* **WHAT TO WORK ON**: Each line from the one containing "Given: Increase Pisang" to the end of the records below should be restated word for word; please leave out all other lines.

++++

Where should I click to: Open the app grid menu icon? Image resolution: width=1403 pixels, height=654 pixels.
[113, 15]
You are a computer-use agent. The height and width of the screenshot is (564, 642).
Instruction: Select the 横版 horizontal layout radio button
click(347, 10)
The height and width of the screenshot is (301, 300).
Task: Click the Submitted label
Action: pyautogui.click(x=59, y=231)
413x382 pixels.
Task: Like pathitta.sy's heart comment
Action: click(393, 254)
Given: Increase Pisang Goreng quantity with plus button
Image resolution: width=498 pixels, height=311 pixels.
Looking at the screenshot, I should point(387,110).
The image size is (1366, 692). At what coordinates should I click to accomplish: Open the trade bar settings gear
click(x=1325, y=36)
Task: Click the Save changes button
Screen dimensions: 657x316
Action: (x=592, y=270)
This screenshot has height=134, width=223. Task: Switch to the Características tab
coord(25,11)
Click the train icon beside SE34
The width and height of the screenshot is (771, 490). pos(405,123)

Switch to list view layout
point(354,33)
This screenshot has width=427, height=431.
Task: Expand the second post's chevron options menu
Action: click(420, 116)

++++

* **SOLUTION FOR THIS TASK**:
Given: Increase Pisang Goreng quantity with plus button
Image resolution: width=498 pixels, height=311 pixels.
Looking at the screenshot, I should point(387,110).
The image size is (1366, 692). At what coordinates should I click to accomplish: Open the trade bar settings gear
click(x=1325, y=36)
Task: Click the Save changes button
Screen dimensions: 657x316
Action: (x=592, y=270)
This screenshot has height=134, width=223. Task: Switch to the Características tab
coord(25,11)
Click the train icon beside SE34
The width and height of the screenshot is (771, 490). pos(405,123)

Switch to list view layout
point(354,33)
This screenshot has width=427, height=431.
Task: Expand the second post's chevron options menu
Action: click(420, 116)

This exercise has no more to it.